Não a nós, SENHOR, não a nós, mas ao teu nome dá glória, por amor da tua benignidade e da tua verdade.” (Salmos 115:1)


Alguns expositores têm suposto que este Salmo foi escrito pelo profeta Daniel; por ocasião da libertação milagrosa de Sadraque, Mesaque e Abednego, quando saíram ilesos da fornalha de fogo ardente, para a qual foram levados segundo a ordem do rei Nabucodonosor.

E, de fato, não há passagens insuficientes, no próprio Salmo, que pareçam apoiar esta conjectura. Como, onde lemos, no quarto versículo (falando sobre os ídolos dos pagãos, e, talvez, com especial referência àquela imagem de ouro que Nabucodonosor ordenou ser adorada): “Os ídolos deles são prata e ouro, obra das mãos dos homens. Têm boca, mas não falam; olhos têm, mas não veem” [vv. 4-5].

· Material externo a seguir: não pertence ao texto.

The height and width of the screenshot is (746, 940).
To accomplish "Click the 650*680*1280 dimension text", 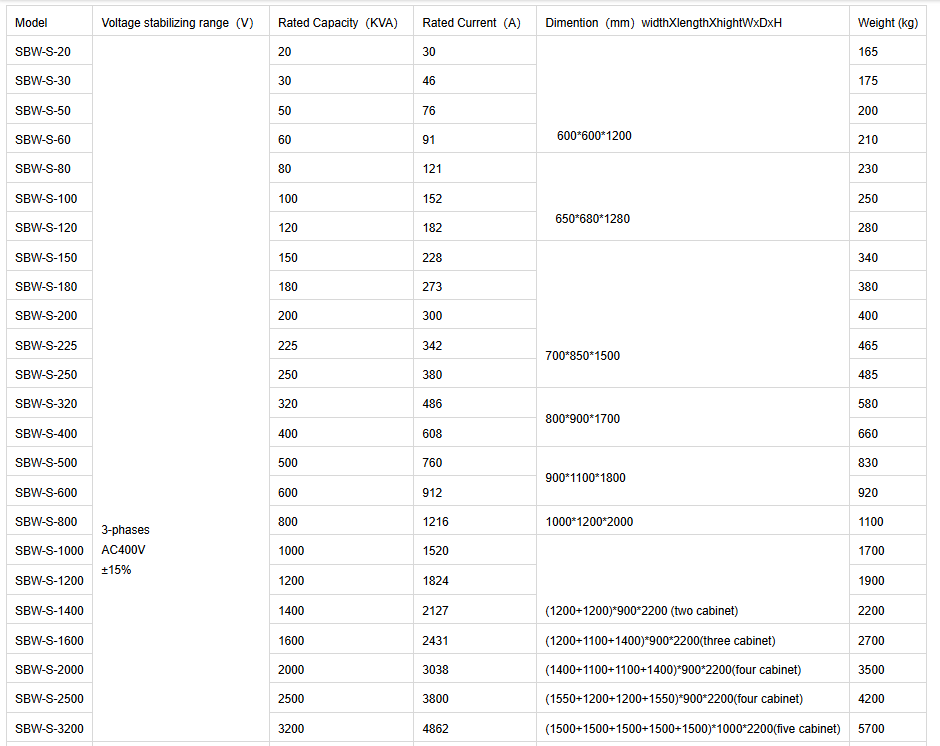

Eu ouso dizer que, em tal auditório como este, uma quantidade de Arminianos estão presentes. Eu temo que todas as nossas assembleias públicas têm muitos deles. Talvez, no entanto, mesmo essas pessoas, idólatras como elas são, podem estar aptas a censurar, e, em verdade, com justiça, o absurdo daqueles que adoram ídolos de prata e ouro, obra das mãos dos homens. Mas, permitam-me perguntar: Se assim é tão absurdo adorar a obra das mãos de outros homens, o que deve ser adorar as obras de nossas mãos? Talvez, você possa dizer: “Deus não permita que eu faça isso”. No entanto, permita-me dizer-lhe, que esperança, confiança, fé e dependência para a salvação, são todos atos, e estes também muito solenes, de culto Divino, e sobre o que você depende, no todo ou em parte, para sua aceitação diante de Deus, e para sua justificação diante de Seus olhos, seja o que for, em que você descansa, e confia, para a obtenção de graça ou glória; se for algo menos do que Deus em Cristo, você é um idólatra, quanto a todos os intentos e propósitos.